Meer dan duizend doden door overstromingen in Zuid–Azië
In het door overstromingen geteisterde oosten van India zijn maandag meer dan honderd lichamen geborgen. Het waterpeil is er na vier dagen enigszins gedaald. In het buurland Bangladesh zijn nog eens 58 mensen omgekomen door verdrinking, ziekte en slangenbeten. Tweederde van het land staat onder water. In heel Zuid–Azië is het dodental als gevolg van de overstrominen opgelopen tot meer dan duizend.

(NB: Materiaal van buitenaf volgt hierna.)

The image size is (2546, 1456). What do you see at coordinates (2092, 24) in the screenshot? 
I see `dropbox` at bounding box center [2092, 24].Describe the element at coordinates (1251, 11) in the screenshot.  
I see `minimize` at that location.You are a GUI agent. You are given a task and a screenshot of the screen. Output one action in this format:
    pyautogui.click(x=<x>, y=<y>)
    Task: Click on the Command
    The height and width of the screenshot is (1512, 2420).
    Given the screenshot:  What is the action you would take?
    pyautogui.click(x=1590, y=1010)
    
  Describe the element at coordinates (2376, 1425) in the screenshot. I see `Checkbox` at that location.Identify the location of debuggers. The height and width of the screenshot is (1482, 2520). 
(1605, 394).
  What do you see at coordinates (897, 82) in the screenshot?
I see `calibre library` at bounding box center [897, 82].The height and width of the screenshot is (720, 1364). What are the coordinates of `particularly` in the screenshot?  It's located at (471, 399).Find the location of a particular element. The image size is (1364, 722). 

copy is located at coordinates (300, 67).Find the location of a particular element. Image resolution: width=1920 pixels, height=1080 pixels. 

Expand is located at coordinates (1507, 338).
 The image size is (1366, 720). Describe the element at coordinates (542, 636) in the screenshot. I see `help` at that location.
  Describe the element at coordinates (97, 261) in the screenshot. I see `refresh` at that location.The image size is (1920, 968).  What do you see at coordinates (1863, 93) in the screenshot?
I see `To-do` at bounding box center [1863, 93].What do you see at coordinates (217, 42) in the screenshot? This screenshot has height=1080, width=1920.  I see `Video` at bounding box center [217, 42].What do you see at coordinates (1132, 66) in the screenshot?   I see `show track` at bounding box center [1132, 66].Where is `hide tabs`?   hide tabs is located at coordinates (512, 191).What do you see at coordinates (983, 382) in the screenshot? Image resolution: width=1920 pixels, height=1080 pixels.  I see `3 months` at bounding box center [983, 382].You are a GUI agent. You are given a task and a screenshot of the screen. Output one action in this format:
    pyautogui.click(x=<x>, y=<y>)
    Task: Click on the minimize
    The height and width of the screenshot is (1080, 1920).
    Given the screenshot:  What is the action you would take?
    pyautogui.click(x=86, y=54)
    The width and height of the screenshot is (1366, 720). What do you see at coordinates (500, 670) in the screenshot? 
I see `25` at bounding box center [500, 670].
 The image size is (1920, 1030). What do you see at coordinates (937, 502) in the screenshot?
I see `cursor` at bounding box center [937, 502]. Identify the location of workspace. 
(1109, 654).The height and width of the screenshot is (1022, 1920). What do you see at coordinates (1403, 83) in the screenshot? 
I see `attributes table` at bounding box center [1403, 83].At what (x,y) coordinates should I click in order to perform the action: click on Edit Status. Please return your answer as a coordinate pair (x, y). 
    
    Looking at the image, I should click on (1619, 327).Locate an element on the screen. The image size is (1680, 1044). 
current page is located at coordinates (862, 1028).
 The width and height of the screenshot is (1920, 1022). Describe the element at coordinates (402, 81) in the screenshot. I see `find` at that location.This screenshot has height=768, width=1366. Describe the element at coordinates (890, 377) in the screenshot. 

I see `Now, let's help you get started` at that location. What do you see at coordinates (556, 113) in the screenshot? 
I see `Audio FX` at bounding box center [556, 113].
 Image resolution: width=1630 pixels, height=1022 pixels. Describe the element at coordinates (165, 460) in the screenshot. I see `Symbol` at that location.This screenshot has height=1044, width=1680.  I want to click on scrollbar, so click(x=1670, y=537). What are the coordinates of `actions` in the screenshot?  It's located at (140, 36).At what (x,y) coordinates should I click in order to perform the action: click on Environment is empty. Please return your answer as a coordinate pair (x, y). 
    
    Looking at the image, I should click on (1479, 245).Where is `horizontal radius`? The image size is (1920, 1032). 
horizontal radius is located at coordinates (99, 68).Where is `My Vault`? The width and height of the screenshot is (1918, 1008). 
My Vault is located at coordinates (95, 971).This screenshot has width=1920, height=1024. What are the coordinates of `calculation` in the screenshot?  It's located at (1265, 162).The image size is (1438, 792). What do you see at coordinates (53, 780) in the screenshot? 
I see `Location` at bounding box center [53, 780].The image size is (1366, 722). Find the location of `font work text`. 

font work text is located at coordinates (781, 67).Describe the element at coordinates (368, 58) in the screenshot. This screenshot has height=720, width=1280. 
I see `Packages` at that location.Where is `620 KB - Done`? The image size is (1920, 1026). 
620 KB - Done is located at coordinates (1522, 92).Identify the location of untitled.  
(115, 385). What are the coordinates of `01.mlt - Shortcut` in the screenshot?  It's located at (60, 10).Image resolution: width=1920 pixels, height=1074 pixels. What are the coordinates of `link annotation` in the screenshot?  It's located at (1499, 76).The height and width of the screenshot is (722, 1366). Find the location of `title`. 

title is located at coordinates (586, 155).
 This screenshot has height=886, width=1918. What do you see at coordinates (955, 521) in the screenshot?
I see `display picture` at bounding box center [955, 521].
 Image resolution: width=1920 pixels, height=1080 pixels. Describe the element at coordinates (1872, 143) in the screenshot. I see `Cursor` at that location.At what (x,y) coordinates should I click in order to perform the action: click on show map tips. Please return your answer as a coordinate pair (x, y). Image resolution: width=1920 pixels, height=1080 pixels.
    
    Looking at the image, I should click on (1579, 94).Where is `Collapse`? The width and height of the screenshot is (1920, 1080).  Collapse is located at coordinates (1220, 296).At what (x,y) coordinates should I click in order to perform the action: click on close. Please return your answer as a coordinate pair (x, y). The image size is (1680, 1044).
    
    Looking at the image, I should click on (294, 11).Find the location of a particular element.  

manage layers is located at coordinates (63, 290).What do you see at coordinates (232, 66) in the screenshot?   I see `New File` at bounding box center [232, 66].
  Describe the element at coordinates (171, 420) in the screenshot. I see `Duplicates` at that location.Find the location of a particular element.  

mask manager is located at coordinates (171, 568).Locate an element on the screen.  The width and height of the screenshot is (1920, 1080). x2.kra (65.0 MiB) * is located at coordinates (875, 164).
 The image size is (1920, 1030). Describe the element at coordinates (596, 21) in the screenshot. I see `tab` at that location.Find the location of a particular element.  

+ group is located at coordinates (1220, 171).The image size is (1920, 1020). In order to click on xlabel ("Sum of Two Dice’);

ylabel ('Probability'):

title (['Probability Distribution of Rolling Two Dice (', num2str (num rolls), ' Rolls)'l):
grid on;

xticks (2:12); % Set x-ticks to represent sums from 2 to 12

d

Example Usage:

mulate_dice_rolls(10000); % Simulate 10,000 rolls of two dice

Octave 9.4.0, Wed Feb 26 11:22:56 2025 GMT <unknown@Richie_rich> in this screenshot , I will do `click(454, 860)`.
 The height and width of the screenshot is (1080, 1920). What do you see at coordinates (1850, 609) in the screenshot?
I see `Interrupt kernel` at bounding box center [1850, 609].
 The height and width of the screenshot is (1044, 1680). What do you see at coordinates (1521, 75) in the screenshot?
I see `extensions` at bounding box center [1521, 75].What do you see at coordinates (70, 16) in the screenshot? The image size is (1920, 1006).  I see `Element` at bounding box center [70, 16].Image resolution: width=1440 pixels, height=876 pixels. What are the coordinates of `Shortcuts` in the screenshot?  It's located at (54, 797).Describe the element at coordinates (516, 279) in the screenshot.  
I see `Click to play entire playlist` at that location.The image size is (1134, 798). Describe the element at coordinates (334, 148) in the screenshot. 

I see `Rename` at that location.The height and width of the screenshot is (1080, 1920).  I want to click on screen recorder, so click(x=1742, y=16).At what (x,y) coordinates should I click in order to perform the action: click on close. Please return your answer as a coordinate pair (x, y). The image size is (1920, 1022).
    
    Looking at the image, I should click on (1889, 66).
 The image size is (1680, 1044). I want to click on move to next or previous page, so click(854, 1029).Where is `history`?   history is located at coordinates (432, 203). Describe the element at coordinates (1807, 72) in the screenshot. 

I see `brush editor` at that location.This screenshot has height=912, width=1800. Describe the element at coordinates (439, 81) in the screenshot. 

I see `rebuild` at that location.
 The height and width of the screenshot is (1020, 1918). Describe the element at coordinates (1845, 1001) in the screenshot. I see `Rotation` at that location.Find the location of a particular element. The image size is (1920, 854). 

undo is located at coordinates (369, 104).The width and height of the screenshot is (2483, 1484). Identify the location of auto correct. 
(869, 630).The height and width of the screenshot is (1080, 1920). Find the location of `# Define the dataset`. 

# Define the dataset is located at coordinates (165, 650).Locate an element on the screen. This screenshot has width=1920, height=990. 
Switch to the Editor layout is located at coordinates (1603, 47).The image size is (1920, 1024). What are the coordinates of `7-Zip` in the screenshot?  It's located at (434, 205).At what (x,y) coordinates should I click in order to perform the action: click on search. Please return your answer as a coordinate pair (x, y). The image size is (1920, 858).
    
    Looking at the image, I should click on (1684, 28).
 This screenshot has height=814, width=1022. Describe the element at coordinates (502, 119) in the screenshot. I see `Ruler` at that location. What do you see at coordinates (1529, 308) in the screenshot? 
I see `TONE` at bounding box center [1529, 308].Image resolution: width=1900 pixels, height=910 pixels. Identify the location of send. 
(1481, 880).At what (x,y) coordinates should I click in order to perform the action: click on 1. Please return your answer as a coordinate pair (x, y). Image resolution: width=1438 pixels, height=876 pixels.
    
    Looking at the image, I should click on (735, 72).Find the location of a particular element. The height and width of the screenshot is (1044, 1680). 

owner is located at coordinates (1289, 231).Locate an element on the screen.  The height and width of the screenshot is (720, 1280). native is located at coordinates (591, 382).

In de Indiase deelstaat Bihar zijn sinds juni 485 doden geteld. De lijken in staat van ontbinding kwamen door het terugtrekkend water aan de oppervlakte. In de noordoostelijke staat Assam werd nog zeven verdronken opvarenden van een gekapseisde boot gevonden. Zondag waren al tien slachtoffers geborgen.
In Dhaka, de hoofdstad van Bangladesh, wordt met man en macht gewerkt om te voorkomen dat nog meer gebieden worden overstroomd. Hulpverleners van de regering en vrijwilligers delen voedsel, medicijnen en kleren uit aan dakloos geworden mensen. Toch klaagden veel mensen dat er niet genoeg hulp is en dat er vooral gebrek is aan schoon water.
In totaal zijn er in Bangladesh 285 verdronken. In Nepal staat het dodental op 102, in India op 686 en in Pakistan op vijf. In heel Zuid–Azië zijn nu 1.078 slachtoffers gevallen. Vorig jaar stierven er in Zuid–Azië vijftienhonderd mensen tijdens de moessonperiode, die van half juni tot half oktober duurt.